Key features and benefits:
- Scalability: Cassandra is designed to scale horizontally by adding more nodes to the cluster. This allows it to handle more data and more requests without any downtime.
- High availability: With its peer-to-peer architecture, Cassandra ensures that there is no single point of failure. Data is replicated across multiple nodes, ensuring that it remains available even if some nodes fail.
- Fault tolerance: Cassandra's replication strategy ensures that data is copied to multiple nodes. If one node goes down, another node can take over, ensuring continuous availability.
- Flexible data model: Cassandra uses a wide-column store model, which allows for dynamic and flexible schema design. This is particularly useful for applications that require high write throughput.
- Tunable consistency: Cassandra offers tunable consistency levels, allowing you to balance between consistency and availability based on your application's needs.

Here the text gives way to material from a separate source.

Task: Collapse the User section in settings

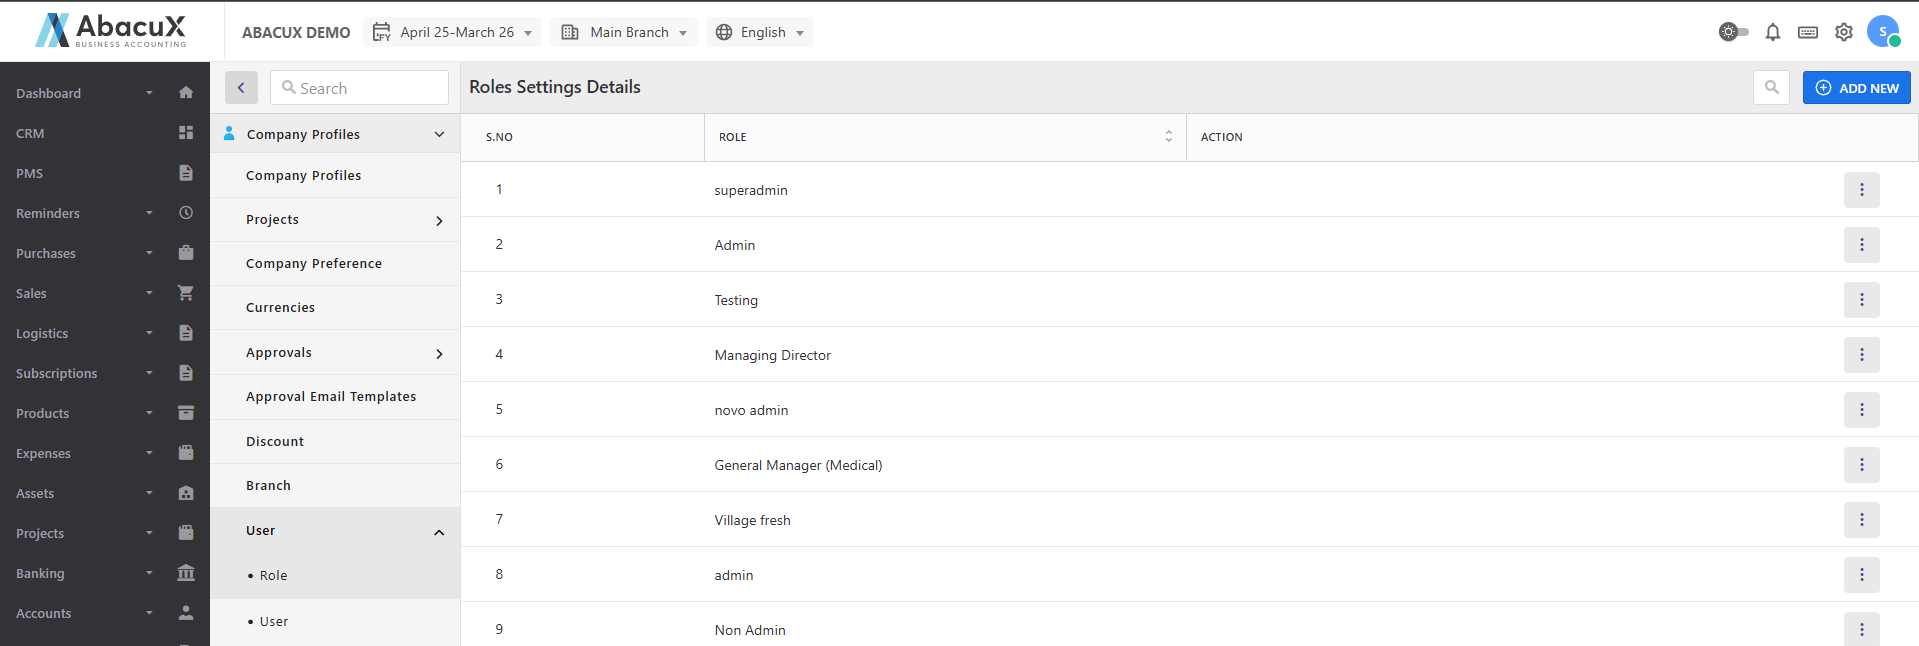Action: (x=439, y=532)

- High performance: Designed for high write and read throughput, Cassandra can handle large volumes of data with low latency.
Use cases:
- Time-Series data: Ideal for applications that need to store and query time-series data, such as IoT sensors and log data.
- Real-Time analytics: Used in applications that require real-time data processing and analytics, such as recommendation engines and fraud detection.

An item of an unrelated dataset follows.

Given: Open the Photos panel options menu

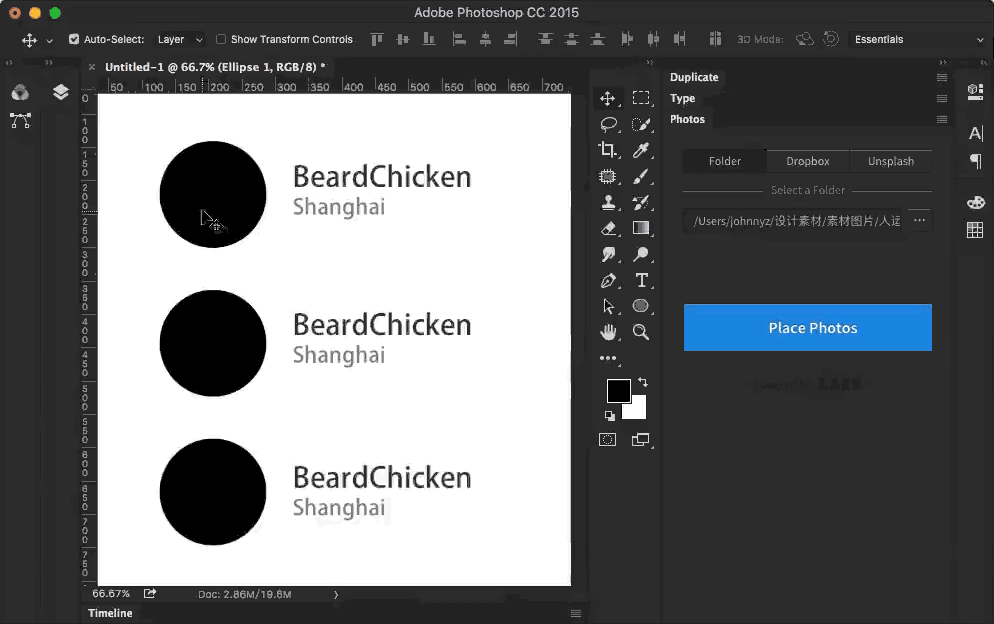Looking at the screenshot, I should [941, 119].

- Messaging systems: Suitable for high-throughput messaging systems where low latency is crucial.
- E-commerce: Powers e-commerce platforms that need to handle large volumes of transactions and user data.
- Social media: Supports social media applications that require high availability and scalability to manage user interactions and content.
Components:
- Nodes: The basic unit of storage in Cassandra. Each node stores a part of the data.
- Clusters: A collection of nodes that work together. Data is distributed across the nodes in a cluster.
- Keyspaces: The top-level namespace in Cassandra, similar to a database in relational databases.
- Tables: Within keyspaces, tables store data in a structured format.
- Commit log: A log of all write operations, used for crash recovery.
- SSTables: Immutable data files that store data on disk.
- Cassandra Query Language (CQL): A SQL-like language used to interact with Cassandra.
Why Choose Cassandra?
- Scalability: Cassandra's ability to scale horizontally without downtime makes it ideal for growing applications.
- High availability: Its peer-to-peer architecture ensures no single point of failure, providing continuous availability.
- Performance: Optimized for high write and read throughput, making it suitable for applications with heavy data loads.
- Flexibility: The wide-column store model allows for flexible schema design, accommodating various data types and structures.
- Community and Support: As an open-source project, Cassandra has a large and active community, providing extensive resources and support.
Some alternatives to Apache Cassandra are ScyllaDB, which is a high-performance, low-latency NoSQL database designed as a drop-in replacement for Cassandra, and Amazon Keyspaces which is a scalable, highly available, and managed Apache Cassandra–compatible database service.
K8ssandra Overview:
K8ssandra is an open-source distribution of Apache Cassandra that is optimized for Kubernetes. It includes everything you need to run Cassandra in a Kubernetes environment, such as automated operations, monitoring, and backup solutions. K8ssandra simplifies the deployment and management of Cassandra clusters on Kubernetes, making it easier to achieve scalability and high availability.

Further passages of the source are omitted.